The Troubles of Mariel Clement: a short story
“She was picked up for a DUI last Tuesday night after your break started. She had a male student in the car with her.”
“So what can you tell me about this Clement person in your department?” my father wanted to know.
This was the Tuesday after the Thanksgiving Break. I had been out of town, at my grandmother’s in Kansas City, visiting my mother. There were steaming bowls of pho and plates of cracked rice, vegetables, and slender pork chops on the table between us; a communal plate of basil, bean sprouts, and wedges of lime to share. I had covered Mariel Clement fourth block class during the lunch shift earlier that day. It hadn’t gone very well.
“Not much,” I said, and I sipped a spoonful of still too-hot broth. “I haven’t really talked to her. They don’t let us experienced teachers speak to the new ones.” I cupped one hand around the other and squeezed one of the lime wedges into my bowl. When I looked back up, my father’s brow was furrowed.

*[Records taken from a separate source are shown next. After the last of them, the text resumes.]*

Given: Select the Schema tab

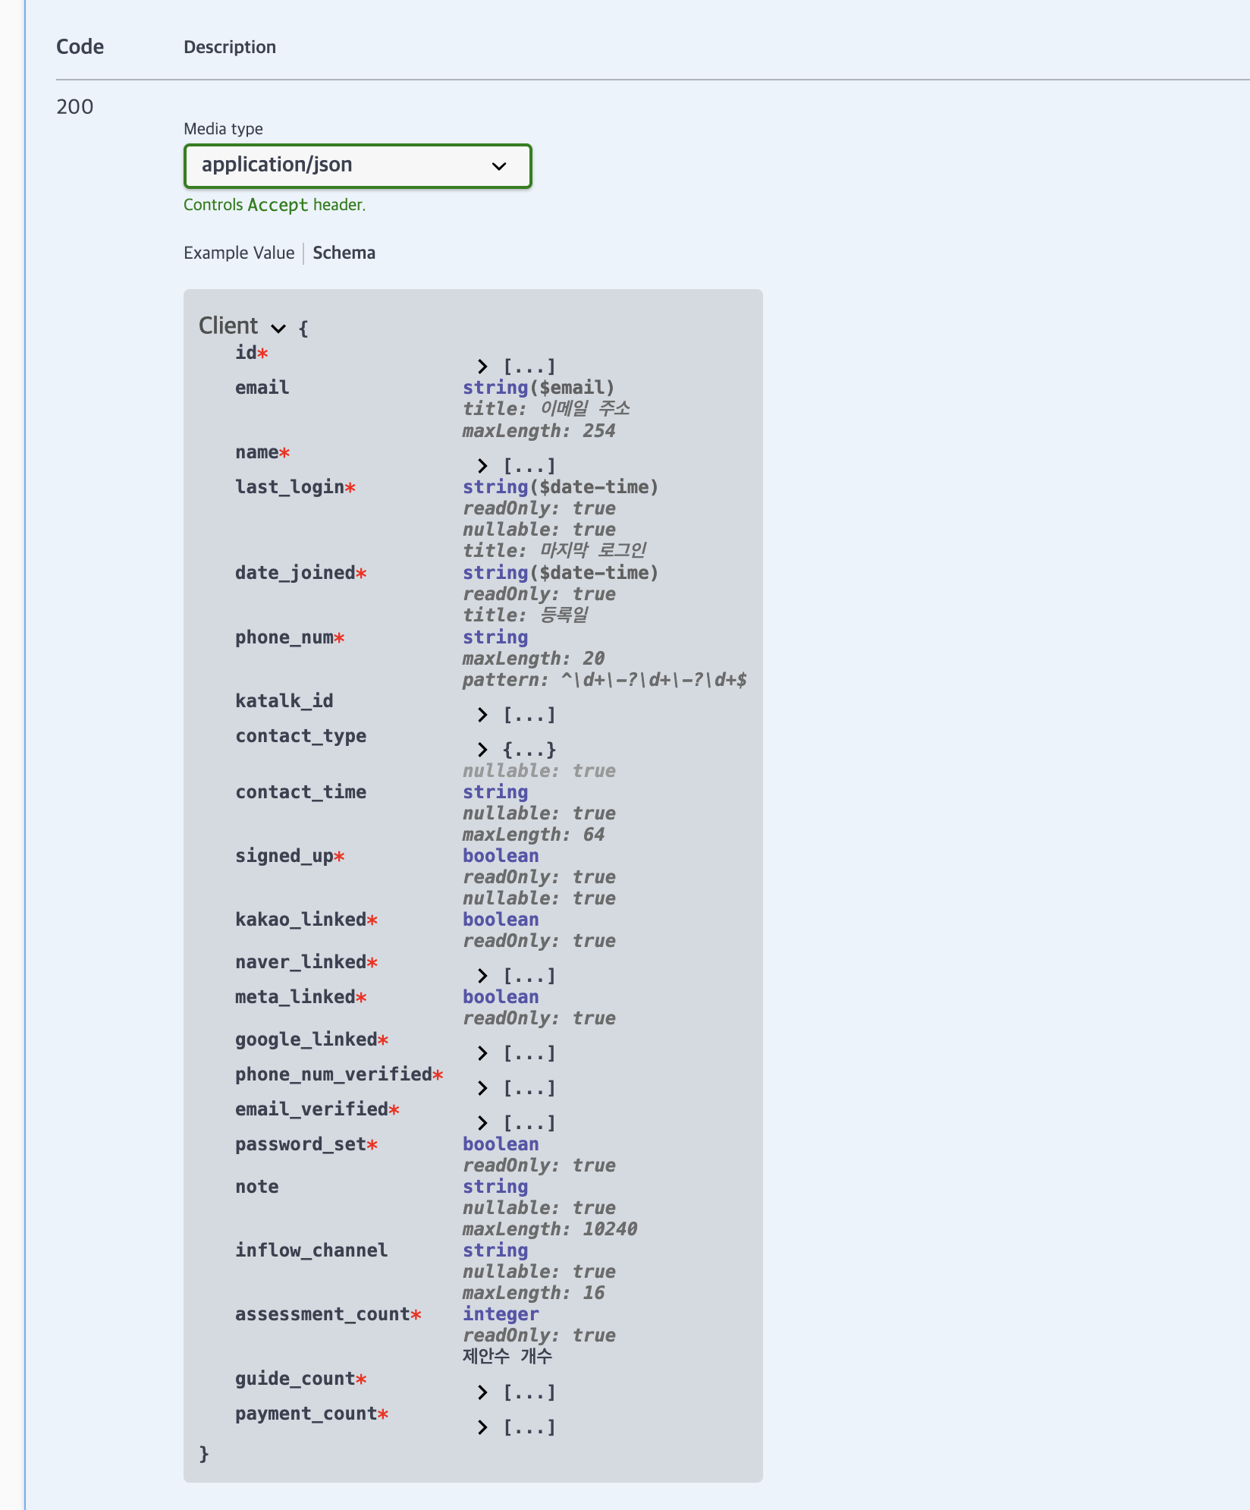Looking at the screenshot, I should click(344, 252).
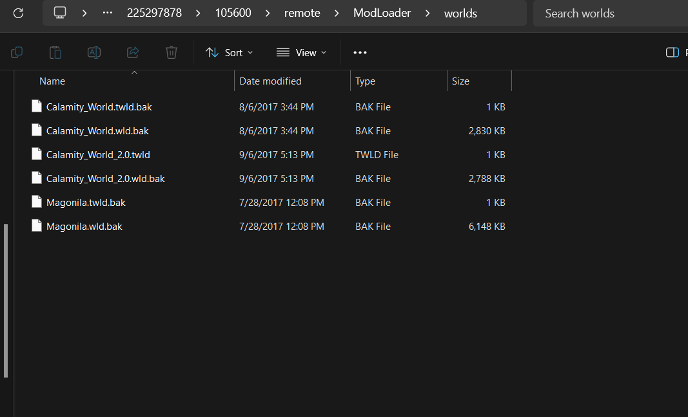Sort by the Date modified column
This screenshot has height=417, width=688.
tap(271, 81)
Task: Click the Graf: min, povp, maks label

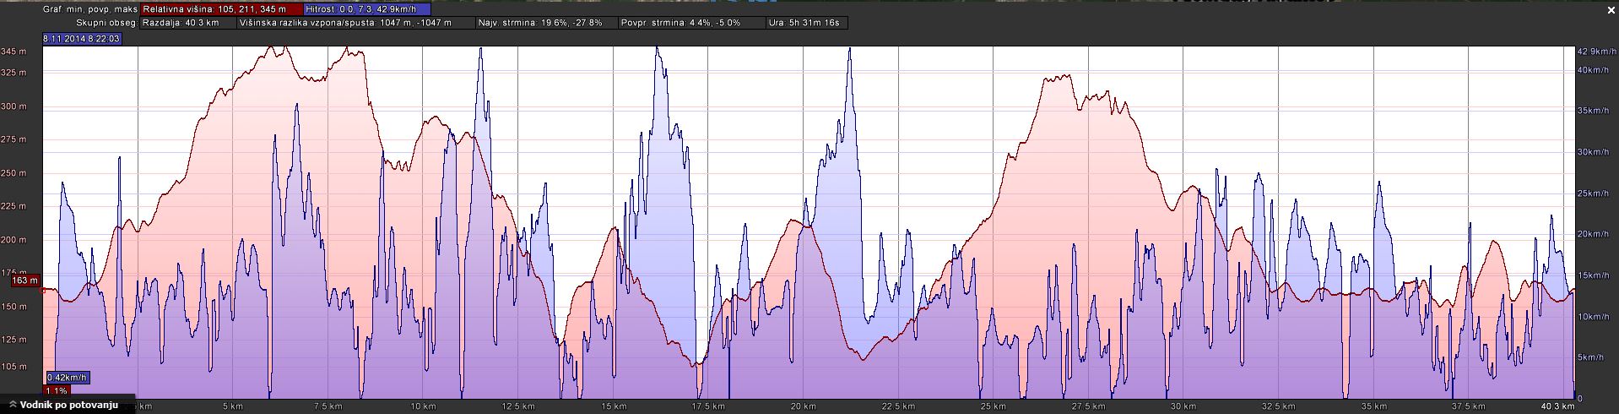Action: 90,9
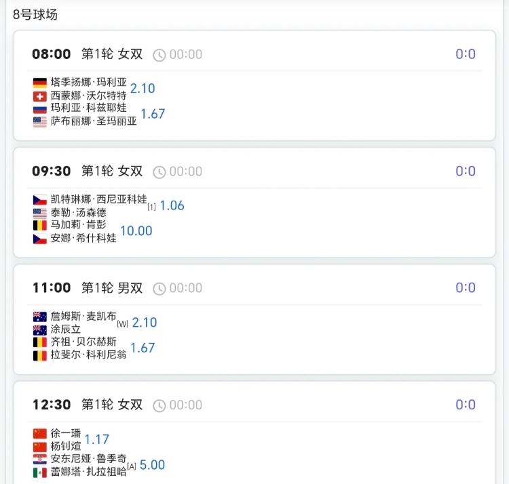Select the 1.17 odds for 徐一璠 and 杨钊煊
This screenshot has width=509, height=484.
coord(97,439)

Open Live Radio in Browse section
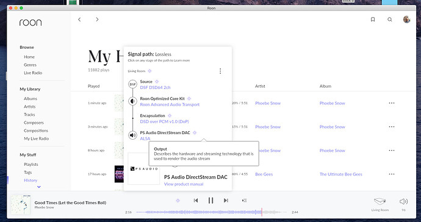tap(33, 73)
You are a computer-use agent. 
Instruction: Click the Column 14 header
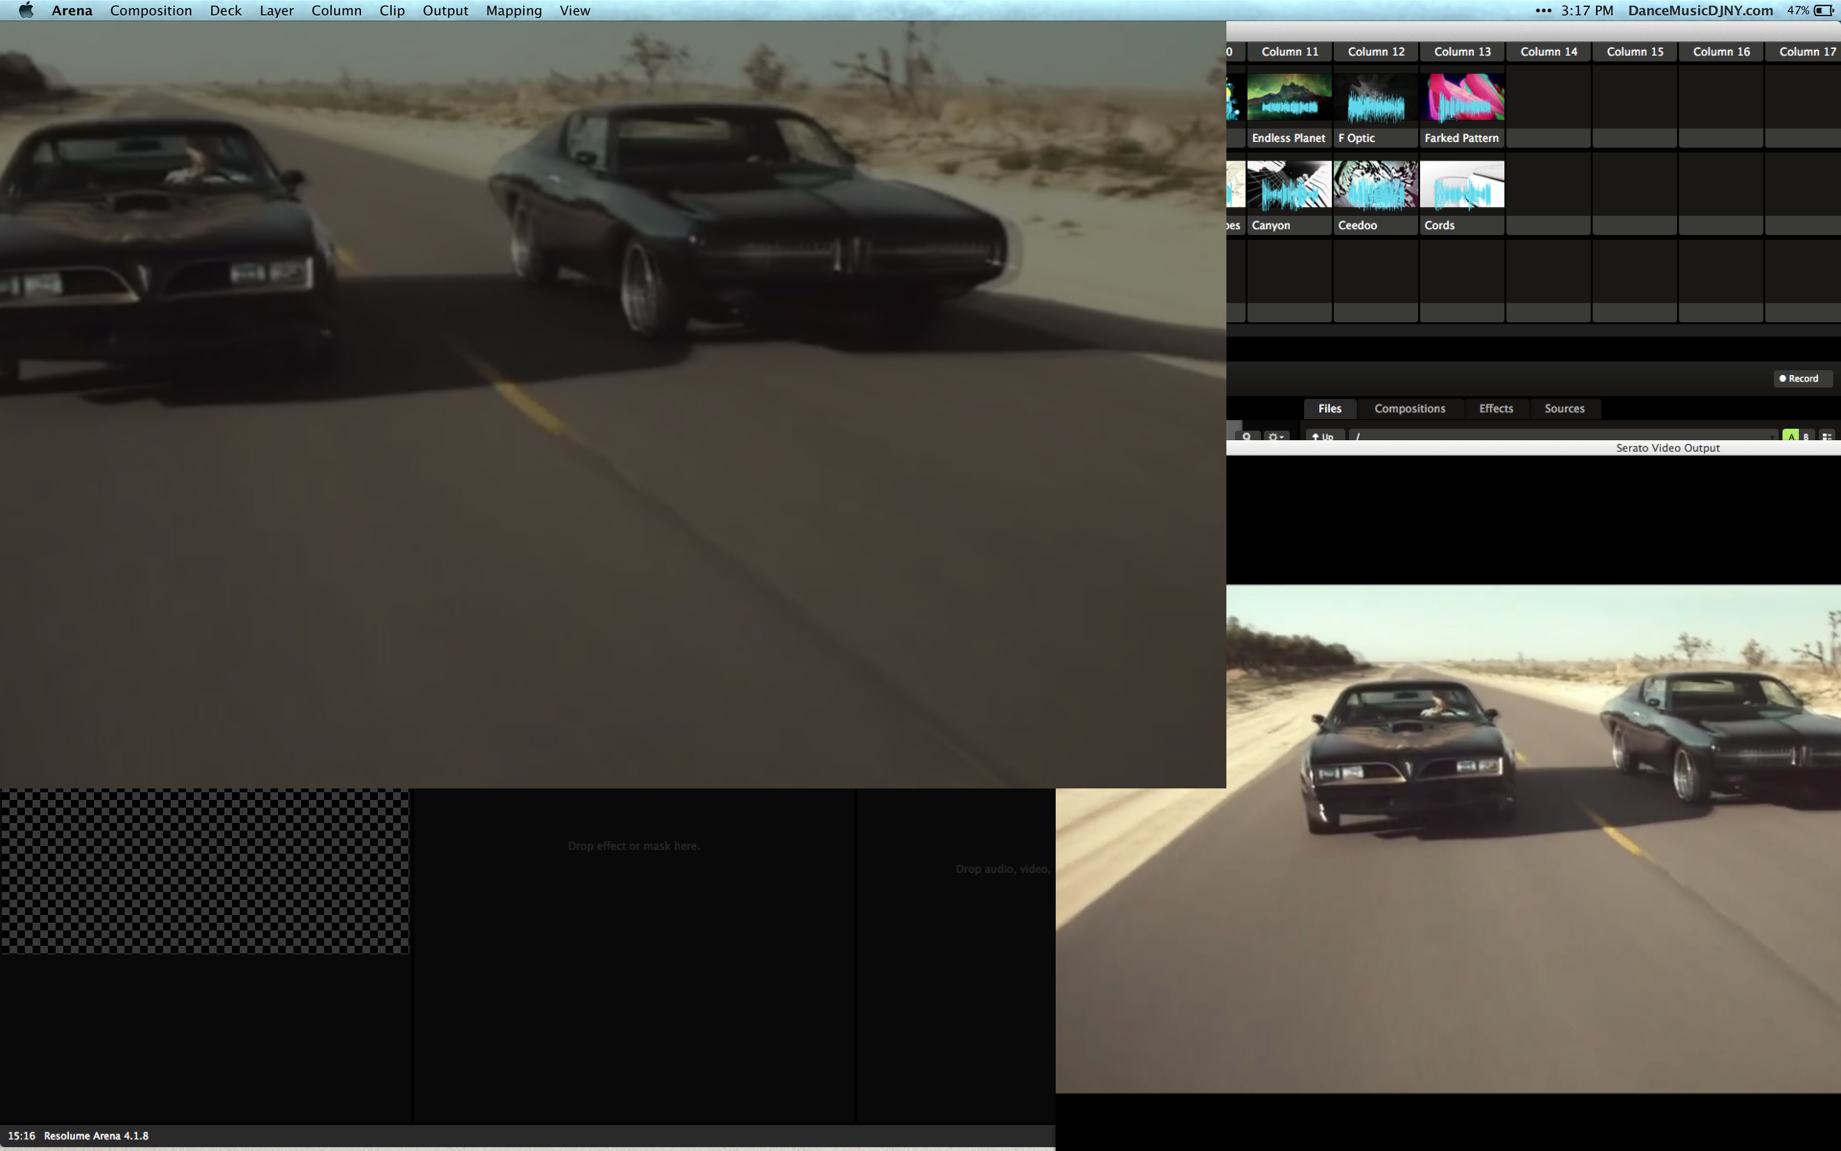(1548, 51)
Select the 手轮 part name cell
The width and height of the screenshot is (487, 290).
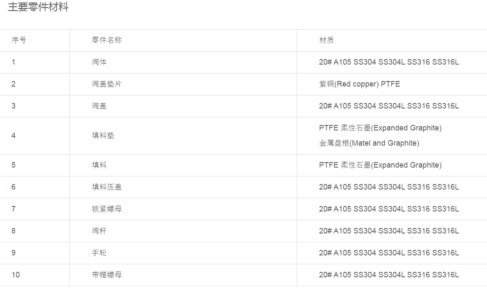pos(99,253)
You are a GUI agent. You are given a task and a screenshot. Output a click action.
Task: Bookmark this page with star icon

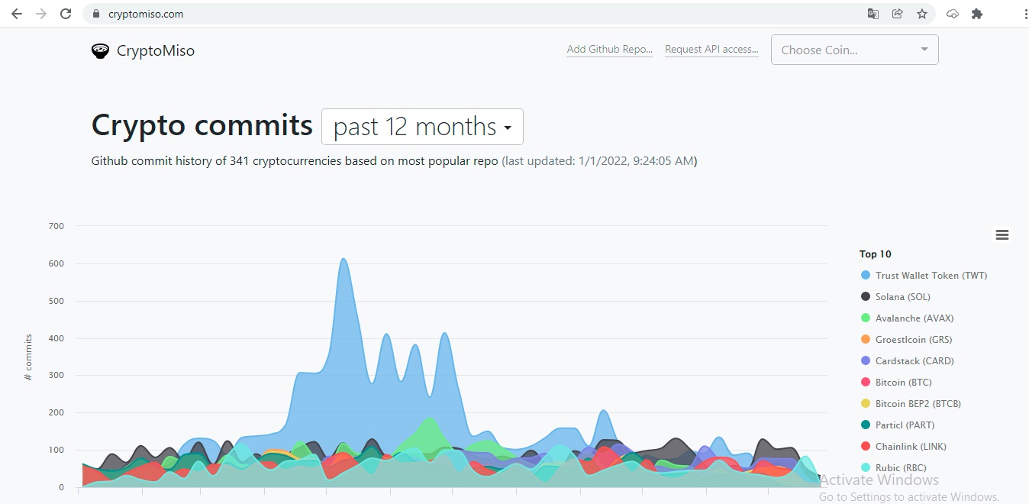point(922,14)
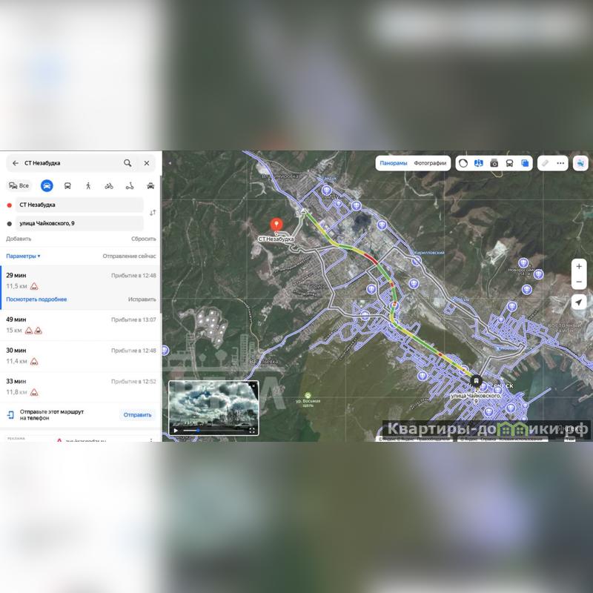Open the map layers selector

(x=526, y=163)
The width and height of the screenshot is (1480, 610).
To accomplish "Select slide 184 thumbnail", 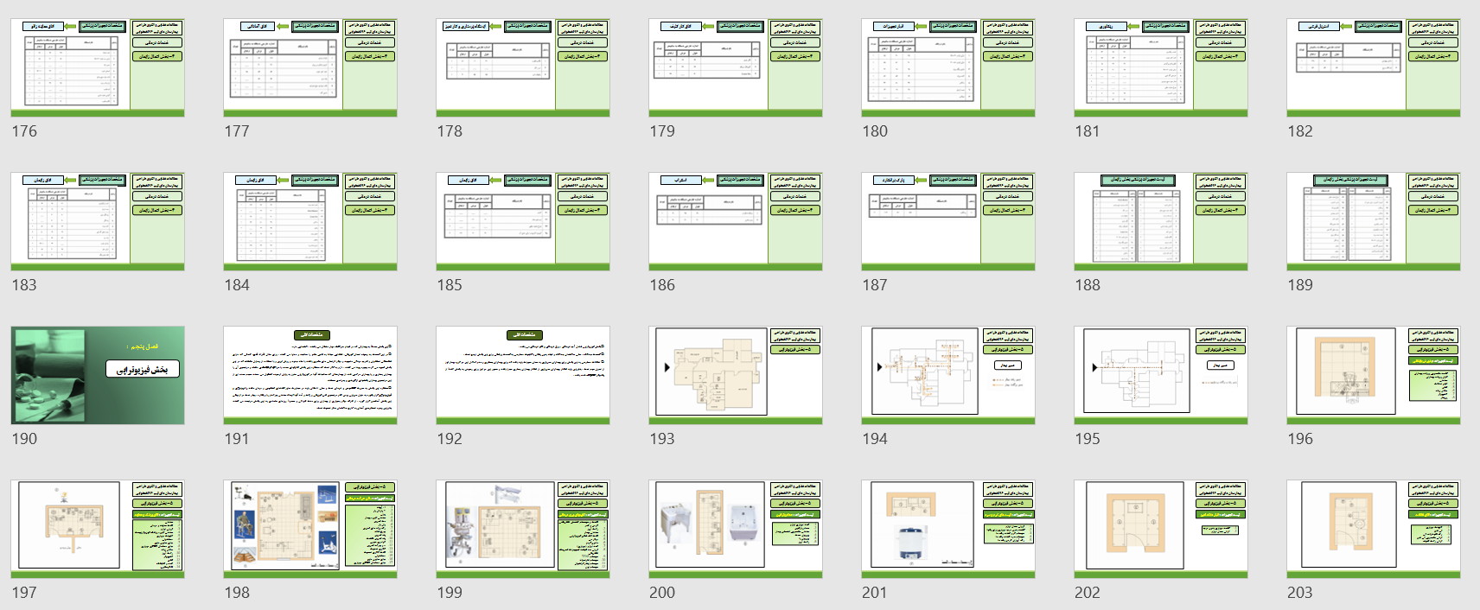I will point(310,221).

“You’ve not spoken with her at all?”
I shrugged. “I’ve said ‘Good Morning’ and ‘Good Afternoon,’ maybe, but I doubt I’ve gotten a dozen words in return.”
“Does she have a mentor? Has anyone in your department spoken with her about lesson planning, classroom management, or anything like that?”
I thought about ladling another spoonful of broth; thought better of it. “We don’t do the mentor thing anymore. They cut them last fall.”
“But you discuss these things in your department meetings, don’t you? Things like proper relationships with students? Your department head brings up matters like this, I assume?”
“We cut our department heads when we cut our mentors. Didn’t you and I talk about that? They ‘dissolved the positions.’ When we have meetings the admins talk and we listen. It’s sit-and-get. So one of the principals might have talked to her—or maybe the Head of Literacy—but if she’s talked to any of the veteran teachers I’d be pretty surprised. Why do you ask?”
My father picked up his own spoon and dipped it into his still-steaming bowl. “She was picked up for a DUI last Tuesday night after your break started. She had a male student in the car with her.”
The scandal of the semester—because no one but the teachers in the English department thought the banning of our books was a scandal—involved Mariel Clement and her student Isaac Logan, a senior from her last-block class.
“A pot head and a motor head,” Valerie Stephens called him. Valerie’d had him the year before when he was a junior. He’d been new to the district then, transferred in from Minnesota somewhere—the Twin Cities or thereabouts. He wasn’t dumb, per Valerie, but he wasn’t very smart, either.
Hearing the words ‘pot head’ come out of Valerie Stephens’ mouth was interesting. I had never seen her smoke, smelled it on her, or seen any paraphernalia in her apartment when she and I had briefly seen one another two winters before, but rumors circulated through the student body every fall: papers she graded sometimes came back smelling like pot.
“She didn’t seem like the kind of woman to become romantic with a student,” Mrs. Dennison said.
We were in Mrs. Dennison’s room in the Auxiliary Vo-tech. While Mrs. Rosenbaum had been moved to her new room near the Main Office during the English Department’s classroom shuffle over the summer, and I had been moved upstairs to the Science Hall, Valerie and Mrs. Dennison had been moved out of the main building entirely and placed in AVT. Valerie had a relatively nice room next to the Family and Consumer Science classrooms, but Mrs. Dennison’s new place was in the shop wing. It had a polished cement floor and shared a makeshift partition wall of scrap metal, plywood, and old road signs with Mr. Reynold’s Automotive Tech classroom.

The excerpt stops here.